━━━━━ Excerpted passage

Flying saucers: ordinary people argue about what’s *possible*. That’s not the point; it’s whether the idea of alien spacecraft is *probable*. How the Catholic Church goes about proving a saint. How an anecdote, or one or two occurrences, prove nothing; “Otherwise you become one of these people who believe all kinds of crazy stuff and doesn’t understand the world they’re in. Nobody understands the world they’re in, but some people are better off at it than others.” p84
Some problems are due to lack of information, e.g. astrology, prayers, faith healing, Biblical prophecy: “I think it just belongs to a general lack of understanding of how complicated the world is and how elaborate and how unlikely it would be that such a thing would work.”
He visits a John Birch Society center in Altadena, which promotes tenants about “ancient principles of warfare” such as the 10th, paralysis, which the host claims is behind so much wrong in the world. It’s like paranoia; it’s impossible to disprove. Again, Feynman says, it’s about a lack of a sense of proportion. “And so it is with these people. They don’t have a sense of proportion.” p105. He humors the host by agreeing with her, to absurdity. (It’s very 2018.)

━━━━━━━━━━
━━━━━ Data

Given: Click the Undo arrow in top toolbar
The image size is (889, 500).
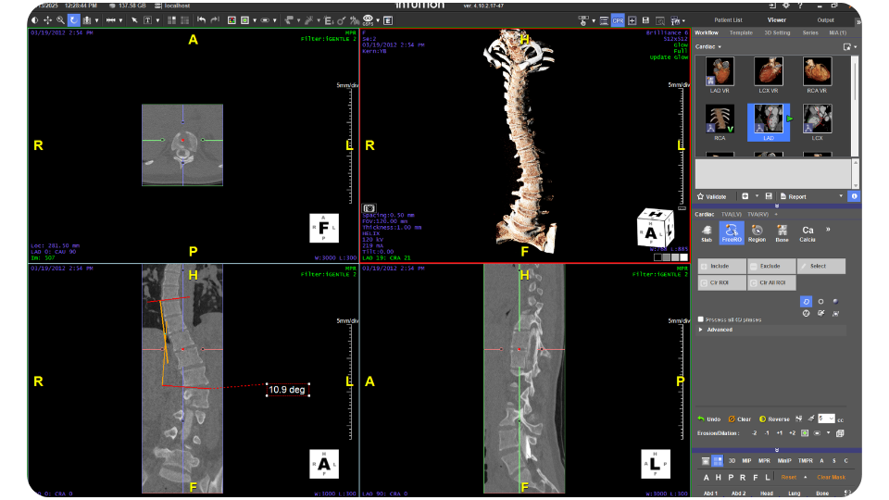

━━━━━━━━━━

Task list.
• a. Reproduce the Feynman passage from "He visits a" up to and including "(It’s very 2018.)".
• b. Which examples does the Feynman passage name of problems due to lack of information?
Work from the Feynman passage alone.

Results.
• a.
He visits a John Birch Society center in Altadena, which promotes tenants about “ancient principles of warfare” such as the 10th, paralysis, which the host claims is behind so much wrong in the world. It’s like paranoia; it’s impossible to disprove. Again, Feynman says, it’s about a lack of a sense of proportion. “And so it is with these people. They don’t have a sense of proportion.” p105. He humors the host by agreeing with her, to absurdity. (It’s very 2018.)

• b. Astrology, prayers, faith healing, Biblical prophecy